**About this task:** Restate word for word the opening line of the data below and every line after it until the line with "Screen dimensions: 401x868", that line too, but not the pictures.

**Information shown:**
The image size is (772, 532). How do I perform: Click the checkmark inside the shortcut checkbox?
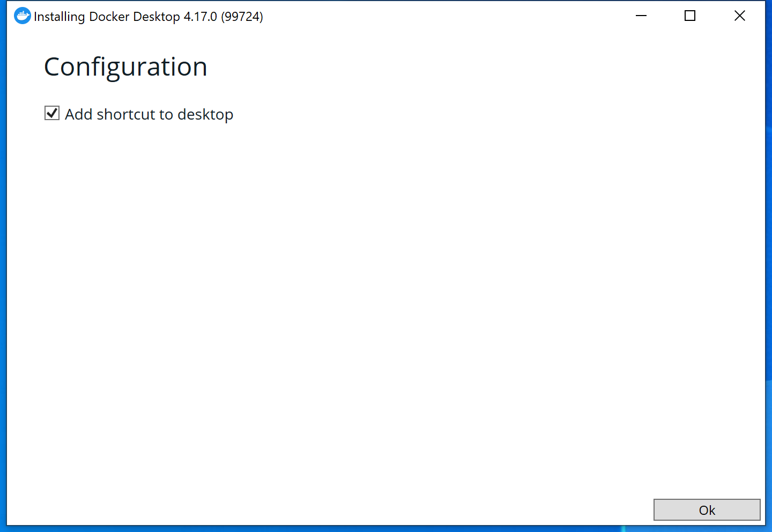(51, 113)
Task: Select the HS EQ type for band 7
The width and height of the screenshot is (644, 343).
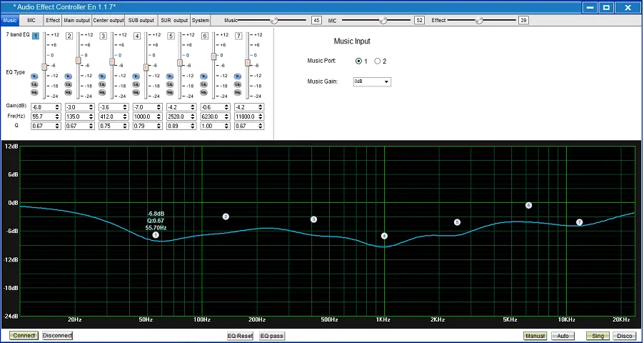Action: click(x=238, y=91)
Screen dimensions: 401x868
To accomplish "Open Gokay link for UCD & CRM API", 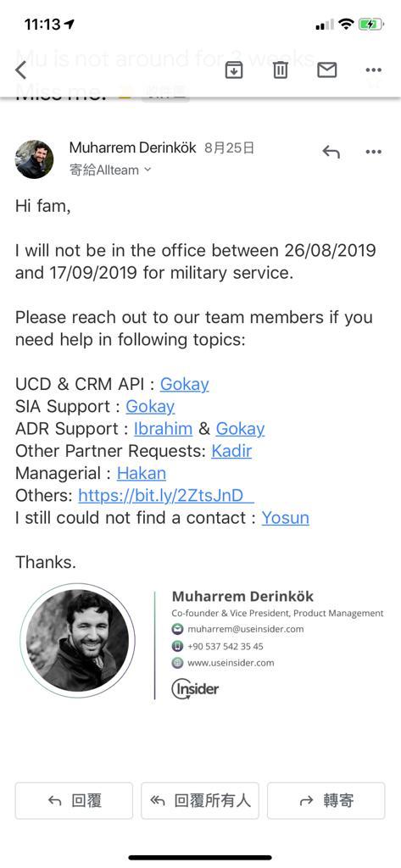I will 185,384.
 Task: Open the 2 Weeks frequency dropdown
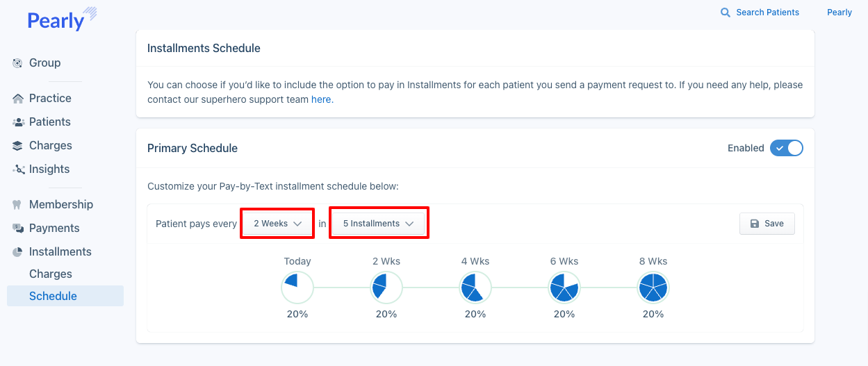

**Response to the task:**
The image size is (772, 532). How do I perform: Click the checkmark inside the shortcut checkbox?
(51, 113)
Task: Select the HS EQ type for band 7
The width and height of the screenshot is (644, 343).
Action: click(x=238, y=91)
Screen dimensions: 401x868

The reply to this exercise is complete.